If a person doubts whether he still loves his husband or wife, it is enough to imagine that he is very ill. If there is no desire to care for him, to sacrifice yourself and your time for the sake of care, it means that the feelings have lost their depth or disappeared completely.
If love has grown into a habit, there is no point in trying to maintain such a relationship. Such communication only brings pain. It is quite natural for a person to have a fear of loneliness, so he is in no hurry to leave his once beloved soul mate. But this is a road to nowhere.

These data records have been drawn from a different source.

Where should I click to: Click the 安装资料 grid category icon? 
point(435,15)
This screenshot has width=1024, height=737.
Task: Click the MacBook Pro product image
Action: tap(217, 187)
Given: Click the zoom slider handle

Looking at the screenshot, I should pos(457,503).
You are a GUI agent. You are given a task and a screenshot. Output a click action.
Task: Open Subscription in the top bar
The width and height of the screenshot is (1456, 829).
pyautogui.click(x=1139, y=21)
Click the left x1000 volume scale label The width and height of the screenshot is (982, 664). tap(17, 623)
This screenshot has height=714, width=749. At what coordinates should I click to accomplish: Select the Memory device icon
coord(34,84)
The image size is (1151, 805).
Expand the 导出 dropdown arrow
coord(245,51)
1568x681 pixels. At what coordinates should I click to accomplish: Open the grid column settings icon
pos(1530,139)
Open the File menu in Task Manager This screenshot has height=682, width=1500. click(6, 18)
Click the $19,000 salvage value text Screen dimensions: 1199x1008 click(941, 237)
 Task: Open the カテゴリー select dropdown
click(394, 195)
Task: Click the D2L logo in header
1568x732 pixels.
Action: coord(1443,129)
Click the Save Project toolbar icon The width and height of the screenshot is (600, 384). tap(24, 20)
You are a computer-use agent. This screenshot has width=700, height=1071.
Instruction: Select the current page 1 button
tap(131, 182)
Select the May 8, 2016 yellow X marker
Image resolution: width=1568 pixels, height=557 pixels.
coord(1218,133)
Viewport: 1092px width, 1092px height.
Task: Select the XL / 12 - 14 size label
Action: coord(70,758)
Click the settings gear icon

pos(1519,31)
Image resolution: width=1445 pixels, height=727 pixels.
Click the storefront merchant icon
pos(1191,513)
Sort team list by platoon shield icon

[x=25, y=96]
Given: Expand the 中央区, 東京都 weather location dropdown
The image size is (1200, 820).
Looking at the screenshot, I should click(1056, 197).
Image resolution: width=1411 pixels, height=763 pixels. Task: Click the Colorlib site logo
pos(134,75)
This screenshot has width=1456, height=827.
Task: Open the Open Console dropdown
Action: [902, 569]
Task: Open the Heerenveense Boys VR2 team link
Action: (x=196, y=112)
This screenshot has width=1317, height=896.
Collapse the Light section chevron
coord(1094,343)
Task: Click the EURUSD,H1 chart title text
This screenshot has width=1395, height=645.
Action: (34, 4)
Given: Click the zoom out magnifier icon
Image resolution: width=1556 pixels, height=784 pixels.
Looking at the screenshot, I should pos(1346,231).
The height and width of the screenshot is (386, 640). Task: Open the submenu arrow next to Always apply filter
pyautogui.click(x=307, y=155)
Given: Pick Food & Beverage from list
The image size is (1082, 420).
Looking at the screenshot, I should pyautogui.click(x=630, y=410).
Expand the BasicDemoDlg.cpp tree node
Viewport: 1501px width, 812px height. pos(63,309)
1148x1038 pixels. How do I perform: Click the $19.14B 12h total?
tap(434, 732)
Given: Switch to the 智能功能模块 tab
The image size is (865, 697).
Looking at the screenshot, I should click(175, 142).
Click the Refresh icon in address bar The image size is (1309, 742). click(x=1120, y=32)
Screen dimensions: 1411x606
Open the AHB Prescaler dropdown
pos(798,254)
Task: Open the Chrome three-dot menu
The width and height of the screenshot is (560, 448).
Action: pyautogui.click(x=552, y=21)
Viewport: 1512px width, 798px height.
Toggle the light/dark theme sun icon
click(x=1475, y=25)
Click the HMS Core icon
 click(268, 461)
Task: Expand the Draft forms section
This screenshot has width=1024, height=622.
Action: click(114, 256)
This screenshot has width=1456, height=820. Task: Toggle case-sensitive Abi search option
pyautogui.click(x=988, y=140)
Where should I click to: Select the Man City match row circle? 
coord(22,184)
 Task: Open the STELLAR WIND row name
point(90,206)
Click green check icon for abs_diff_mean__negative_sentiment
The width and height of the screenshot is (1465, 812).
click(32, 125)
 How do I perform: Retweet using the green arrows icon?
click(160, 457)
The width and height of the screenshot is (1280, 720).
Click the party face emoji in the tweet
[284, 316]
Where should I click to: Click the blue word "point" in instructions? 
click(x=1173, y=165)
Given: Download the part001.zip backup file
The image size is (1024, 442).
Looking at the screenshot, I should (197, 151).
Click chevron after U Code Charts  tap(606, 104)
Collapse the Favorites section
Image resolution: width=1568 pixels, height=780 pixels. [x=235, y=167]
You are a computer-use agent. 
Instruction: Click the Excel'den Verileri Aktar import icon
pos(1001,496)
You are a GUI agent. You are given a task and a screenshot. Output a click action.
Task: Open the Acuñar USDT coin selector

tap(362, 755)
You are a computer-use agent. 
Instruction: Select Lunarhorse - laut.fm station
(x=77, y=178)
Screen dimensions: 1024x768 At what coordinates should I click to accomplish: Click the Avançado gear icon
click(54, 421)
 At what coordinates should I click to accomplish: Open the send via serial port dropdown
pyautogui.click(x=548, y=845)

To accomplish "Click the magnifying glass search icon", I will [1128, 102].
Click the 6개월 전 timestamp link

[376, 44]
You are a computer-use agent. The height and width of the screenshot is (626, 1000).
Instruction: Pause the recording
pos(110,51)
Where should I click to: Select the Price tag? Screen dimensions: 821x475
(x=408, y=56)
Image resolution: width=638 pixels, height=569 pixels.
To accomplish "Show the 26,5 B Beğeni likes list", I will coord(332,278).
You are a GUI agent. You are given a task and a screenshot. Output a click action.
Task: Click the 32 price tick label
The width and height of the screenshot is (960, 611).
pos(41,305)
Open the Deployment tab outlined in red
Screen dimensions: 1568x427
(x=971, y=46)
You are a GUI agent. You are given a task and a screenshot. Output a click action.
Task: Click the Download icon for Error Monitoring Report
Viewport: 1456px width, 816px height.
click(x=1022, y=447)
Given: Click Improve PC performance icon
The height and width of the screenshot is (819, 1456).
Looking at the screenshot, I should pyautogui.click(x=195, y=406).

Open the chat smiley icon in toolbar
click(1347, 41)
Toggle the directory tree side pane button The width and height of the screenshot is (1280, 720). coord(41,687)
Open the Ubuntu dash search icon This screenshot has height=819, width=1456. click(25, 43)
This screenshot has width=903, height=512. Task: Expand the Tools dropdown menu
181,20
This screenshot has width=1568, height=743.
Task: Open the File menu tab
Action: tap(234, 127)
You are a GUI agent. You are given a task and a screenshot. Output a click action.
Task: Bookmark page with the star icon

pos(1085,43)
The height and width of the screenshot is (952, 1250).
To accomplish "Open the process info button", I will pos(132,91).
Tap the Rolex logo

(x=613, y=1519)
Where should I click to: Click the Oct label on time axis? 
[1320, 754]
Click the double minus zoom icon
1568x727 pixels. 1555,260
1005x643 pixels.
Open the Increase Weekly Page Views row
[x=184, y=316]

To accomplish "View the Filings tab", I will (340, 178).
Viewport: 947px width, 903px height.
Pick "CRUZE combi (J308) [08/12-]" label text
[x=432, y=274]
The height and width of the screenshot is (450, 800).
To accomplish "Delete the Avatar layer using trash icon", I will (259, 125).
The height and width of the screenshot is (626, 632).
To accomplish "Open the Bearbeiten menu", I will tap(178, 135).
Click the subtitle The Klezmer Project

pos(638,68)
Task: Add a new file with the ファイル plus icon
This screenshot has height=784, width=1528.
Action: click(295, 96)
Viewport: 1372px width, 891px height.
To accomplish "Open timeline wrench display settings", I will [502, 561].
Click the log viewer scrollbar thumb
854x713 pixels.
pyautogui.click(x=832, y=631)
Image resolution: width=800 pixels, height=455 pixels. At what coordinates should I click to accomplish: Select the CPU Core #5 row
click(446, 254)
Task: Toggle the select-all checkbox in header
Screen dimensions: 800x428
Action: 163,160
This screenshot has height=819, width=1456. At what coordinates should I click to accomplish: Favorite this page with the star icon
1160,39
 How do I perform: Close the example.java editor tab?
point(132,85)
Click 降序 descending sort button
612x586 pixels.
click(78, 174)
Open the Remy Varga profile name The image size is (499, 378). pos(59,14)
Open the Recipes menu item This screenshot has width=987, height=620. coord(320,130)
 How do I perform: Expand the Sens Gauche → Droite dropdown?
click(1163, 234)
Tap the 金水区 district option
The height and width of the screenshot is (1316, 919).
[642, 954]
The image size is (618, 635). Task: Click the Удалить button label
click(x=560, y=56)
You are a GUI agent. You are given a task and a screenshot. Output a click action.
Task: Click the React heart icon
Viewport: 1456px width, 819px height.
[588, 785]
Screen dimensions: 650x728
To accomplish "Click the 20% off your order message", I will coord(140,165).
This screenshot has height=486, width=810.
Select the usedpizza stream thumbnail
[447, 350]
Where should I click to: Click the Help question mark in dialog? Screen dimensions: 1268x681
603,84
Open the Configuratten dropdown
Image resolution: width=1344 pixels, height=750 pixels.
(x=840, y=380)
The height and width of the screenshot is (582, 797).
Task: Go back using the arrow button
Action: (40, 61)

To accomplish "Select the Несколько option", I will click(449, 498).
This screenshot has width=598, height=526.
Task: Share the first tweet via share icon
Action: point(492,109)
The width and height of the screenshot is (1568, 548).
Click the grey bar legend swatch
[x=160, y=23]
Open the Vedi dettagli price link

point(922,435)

You need to find the strength to put an end to the old, otherwise the new will never come.
What to do to save the feeling
In any relationship, sooner or later a crisis occurs.
Sometimes feelings fade away irrevocably, but often they can still be returned or revived:
- Get rid of routine, add variety to everyday life. You can’t sit in front of the TV or on the Internet all weekend. It’s better to go to the park together, have a picnic or go on rides. You can’t escape from new emotions and an adrenaline rush; they will dilute the boredom that has recently become habitual and lift your spirits. But the vacation should be thought through carefully, deciding in advance where the couple will spend time.
- Complaining to friends, colleagues or family will only do harm. Often women want to hear advice to save their relationship. But the irony is that everyone has their own problems, what helped one may ruin everything for another. You should not interfere with strangers in your personal life. If you really want to speak out and understand how to act, it is better to consult a psychologist. A specialist is a disinterested person, so his assessment of the situation is more objective.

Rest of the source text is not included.